Journalists and non-fiction writers:
- Angelo Henderson is a Pulizer
Prize winning Detroit-based journalist. He is now a news radio host.
- Stephen Henderson is a Pulitzer Prize winning Detroit-based
journalist/commentator who was named the 2014
NABJ Journalist of the Year.
- Paul
Henderson won the Pulitzer Prize for Investigative Reporting in
1982 as a reporter for The Seattle Times for a series of articles that
helped reverse a conviction of a man accused of rape. Henderson died in
2018.
- Douglas
Henderson, globetrotting photojournalist.

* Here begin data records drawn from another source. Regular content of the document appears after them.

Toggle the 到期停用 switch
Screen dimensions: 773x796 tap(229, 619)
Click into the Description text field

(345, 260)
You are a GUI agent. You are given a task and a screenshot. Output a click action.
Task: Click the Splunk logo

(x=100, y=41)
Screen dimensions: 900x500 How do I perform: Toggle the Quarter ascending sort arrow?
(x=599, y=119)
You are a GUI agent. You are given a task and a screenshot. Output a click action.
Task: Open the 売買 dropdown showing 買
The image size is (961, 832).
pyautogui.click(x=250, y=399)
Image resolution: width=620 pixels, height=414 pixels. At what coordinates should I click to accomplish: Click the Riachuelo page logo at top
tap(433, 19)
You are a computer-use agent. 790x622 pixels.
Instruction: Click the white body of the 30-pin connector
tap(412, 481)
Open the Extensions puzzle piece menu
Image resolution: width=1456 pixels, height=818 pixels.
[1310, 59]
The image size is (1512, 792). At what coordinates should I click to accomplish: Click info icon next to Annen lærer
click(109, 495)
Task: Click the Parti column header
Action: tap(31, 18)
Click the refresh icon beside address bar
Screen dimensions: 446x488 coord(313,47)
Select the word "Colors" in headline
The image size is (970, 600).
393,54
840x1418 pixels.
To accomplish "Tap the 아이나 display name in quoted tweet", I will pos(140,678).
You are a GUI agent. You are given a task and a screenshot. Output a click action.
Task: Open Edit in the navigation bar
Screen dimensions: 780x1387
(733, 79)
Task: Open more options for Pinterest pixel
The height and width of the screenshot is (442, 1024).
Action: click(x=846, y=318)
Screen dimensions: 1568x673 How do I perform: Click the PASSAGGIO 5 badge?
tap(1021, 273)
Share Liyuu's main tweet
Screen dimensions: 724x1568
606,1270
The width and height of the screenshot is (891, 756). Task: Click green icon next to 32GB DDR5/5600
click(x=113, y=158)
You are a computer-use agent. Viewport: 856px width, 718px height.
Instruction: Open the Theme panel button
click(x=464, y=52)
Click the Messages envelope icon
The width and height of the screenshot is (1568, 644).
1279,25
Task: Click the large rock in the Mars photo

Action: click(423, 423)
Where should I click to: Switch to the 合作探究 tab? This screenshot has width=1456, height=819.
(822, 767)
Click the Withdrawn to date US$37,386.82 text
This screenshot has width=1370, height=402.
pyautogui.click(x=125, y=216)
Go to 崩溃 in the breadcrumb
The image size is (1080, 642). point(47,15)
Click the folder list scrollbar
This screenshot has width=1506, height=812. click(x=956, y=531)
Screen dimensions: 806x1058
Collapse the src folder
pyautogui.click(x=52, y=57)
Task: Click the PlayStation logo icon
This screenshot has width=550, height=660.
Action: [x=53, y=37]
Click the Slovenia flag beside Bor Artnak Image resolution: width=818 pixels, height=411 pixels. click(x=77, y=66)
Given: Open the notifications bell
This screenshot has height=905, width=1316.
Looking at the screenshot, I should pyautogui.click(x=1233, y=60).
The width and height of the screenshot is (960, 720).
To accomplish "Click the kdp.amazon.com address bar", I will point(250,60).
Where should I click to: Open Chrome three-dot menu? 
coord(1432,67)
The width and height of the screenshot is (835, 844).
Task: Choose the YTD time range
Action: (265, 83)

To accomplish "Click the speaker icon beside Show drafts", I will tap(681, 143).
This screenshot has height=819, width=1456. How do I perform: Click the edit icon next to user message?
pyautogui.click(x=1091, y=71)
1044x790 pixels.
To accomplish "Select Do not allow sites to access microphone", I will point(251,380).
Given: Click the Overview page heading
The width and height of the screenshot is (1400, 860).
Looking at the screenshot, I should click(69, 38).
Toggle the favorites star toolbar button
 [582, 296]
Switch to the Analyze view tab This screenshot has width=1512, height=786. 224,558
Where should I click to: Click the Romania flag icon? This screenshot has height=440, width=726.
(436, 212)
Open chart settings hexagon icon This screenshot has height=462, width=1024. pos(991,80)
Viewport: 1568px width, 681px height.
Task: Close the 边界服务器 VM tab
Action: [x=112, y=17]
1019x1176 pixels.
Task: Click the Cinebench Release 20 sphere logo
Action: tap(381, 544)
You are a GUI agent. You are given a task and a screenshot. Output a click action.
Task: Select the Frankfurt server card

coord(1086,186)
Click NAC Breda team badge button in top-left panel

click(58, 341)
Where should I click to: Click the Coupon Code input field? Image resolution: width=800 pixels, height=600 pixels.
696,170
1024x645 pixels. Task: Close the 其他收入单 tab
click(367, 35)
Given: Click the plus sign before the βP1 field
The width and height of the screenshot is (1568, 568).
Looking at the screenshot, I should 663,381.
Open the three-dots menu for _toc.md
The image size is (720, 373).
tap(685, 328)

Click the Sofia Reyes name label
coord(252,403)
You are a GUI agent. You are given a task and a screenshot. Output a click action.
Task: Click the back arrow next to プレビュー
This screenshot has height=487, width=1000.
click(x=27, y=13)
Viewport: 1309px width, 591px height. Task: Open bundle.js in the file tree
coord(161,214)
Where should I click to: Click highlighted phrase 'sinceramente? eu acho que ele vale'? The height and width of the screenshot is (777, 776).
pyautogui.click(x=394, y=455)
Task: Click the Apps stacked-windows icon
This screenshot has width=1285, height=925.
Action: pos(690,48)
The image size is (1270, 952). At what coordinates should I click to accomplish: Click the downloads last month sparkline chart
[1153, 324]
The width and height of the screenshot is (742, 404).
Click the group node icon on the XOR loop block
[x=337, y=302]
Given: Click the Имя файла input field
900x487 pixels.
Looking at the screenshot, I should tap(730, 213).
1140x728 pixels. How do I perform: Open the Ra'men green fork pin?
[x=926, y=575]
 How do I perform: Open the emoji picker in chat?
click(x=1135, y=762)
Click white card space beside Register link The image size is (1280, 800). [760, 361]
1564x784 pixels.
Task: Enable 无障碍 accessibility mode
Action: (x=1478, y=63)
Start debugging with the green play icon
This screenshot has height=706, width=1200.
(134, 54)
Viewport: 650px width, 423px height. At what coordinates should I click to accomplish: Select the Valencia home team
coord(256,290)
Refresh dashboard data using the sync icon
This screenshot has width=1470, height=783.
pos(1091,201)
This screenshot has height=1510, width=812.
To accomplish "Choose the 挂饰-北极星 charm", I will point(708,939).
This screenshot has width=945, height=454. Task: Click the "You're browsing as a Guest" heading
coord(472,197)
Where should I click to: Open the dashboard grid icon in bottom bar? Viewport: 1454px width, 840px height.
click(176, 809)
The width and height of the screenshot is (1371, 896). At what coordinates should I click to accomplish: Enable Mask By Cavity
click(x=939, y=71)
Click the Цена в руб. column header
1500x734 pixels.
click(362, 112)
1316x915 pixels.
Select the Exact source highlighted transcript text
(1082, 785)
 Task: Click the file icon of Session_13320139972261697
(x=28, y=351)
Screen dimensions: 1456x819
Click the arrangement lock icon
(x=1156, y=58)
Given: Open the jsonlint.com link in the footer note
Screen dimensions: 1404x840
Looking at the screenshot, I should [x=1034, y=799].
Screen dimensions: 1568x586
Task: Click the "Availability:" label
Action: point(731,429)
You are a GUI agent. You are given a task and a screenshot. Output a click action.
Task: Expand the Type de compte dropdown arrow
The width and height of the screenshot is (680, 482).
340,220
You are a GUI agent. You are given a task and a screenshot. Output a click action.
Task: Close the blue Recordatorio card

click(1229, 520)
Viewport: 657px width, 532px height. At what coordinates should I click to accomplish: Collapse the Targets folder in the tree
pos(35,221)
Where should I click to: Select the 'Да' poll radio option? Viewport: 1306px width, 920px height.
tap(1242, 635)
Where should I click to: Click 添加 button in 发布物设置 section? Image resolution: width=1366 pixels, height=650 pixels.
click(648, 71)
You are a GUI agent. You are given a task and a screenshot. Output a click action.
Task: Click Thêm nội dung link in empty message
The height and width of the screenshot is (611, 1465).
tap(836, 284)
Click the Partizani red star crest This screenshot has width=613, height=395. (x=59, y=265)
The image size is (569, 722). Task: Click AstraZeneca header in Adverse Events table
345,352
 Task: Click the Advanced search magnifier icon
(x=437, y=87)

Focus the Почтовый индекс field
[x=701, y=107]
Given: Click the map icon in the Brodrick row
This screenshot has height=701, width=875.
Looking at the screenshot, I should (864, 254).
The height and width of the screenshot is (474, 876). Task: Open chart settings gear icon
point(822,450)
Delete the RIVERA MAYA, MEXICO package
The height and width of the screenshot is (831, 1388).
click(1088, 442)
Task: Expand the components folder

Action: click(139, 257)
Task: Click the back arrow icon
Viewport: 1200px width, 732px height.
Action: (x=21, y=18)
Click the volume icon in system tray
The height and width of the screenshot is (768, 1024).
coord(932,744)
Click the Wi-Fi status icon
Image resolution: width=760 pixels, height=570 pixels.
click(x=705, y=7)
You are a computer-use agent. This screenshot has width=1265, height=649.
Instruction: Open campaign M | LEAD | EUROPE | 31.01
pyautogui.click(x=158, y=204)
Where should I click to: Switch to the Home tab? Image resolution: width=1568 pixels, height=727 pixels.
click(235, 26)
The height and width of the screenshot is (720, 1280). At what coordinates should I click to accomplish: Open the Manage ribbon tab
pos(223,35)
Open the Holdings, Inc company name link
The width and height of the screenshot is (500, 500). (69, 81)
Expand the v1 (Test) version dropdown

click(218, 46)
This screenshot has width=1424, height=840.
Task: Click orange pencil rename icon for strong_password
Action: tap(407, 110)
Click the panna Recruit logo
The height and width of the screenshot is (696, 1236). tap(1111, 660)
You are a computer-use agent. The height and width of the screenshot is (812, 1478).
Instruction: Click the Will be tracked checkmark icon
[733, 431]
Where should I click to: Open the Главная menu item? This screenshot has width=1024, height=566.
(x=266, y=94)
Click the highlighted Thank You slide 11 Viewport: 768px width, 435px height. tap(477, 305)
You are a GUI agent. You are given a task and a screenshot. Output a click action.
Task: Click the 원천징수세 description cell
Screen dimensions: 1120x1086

- Caspar Henderson, a journalist who has covered energy, science,
environment and human rights, has more recently has gained fame as a
writer about "things that
make the world astonishing."
- Sally
Henderson is an Australian conservationist who writes about
endangered African wildlife.
- Janice Wald Henderson
is a renowned food and travel journalist, long associated with Bon
Appétit.
Artists/Architects/Illustrators/Cartoonists/Animators:
- William
Penhallow Henderson, was a muralist, architect, and furniture
designer, whose most lasting work has been the Wheelwright
Museum of the American Indian, in Sante Fe. He was also known for
being the husband of Alice
Corbin Henderson, poet and editor of Poetry Magazine.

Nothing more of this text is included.